Elizabeth laughed. "You dear little soul!" she said. "I know what you mean, and I agree with you."

That laugh was all that Lydia wanted to hear in this world, and presently the two sisters, with arms entwined, descended the stairway and joined in the conversation between Mr. Evans and young George Mansion.

"Mrs. Evans," said the boy, addressing her directly for the first time, "I hoped you were fond of game. Yesterday I hunted; it was partridge I got, and one fine deer. Will you offer me the compliment of having some for dinner to-night?"

His voice was low and very distinct, his accent and expressions very marked as a foreigner to the tongue, but his English was perfect.
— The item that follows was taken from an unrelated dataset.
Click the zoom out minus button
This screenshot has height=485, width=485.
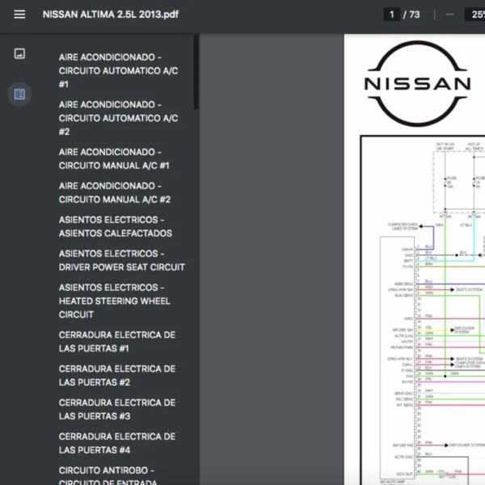(x=449, y=15)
"Indeed I shall, Mr. Mansion," smiled the girl-bride, "but I'm afraid that I don't know how to cook it."

"We have an excellent cook," said Mr. Evans. "She has been with George and me ever since I came here. George is a splendid shot, and keeps her busy getting us game suppers."

Meanwhile Lydia had been observing the boy. She had never seen an Indian, consequently was trying to reform her ideas regarding them. She had not expected to see anything like this self-poised, scrupulously-dressed, fine-featured, dark stripling. She thought all Indians wore savage-looking clothes, had fierce eyes and stern, set mouths. This boy's eyes were narrow and shrewd, but warm and kindly, his lips were like Cupid's bow, his hands were narrower, smaller, than her own, but the firmness of those slim fingers, the power in those small palms, as he had helped her from the carriage, remained with her through all the years to come.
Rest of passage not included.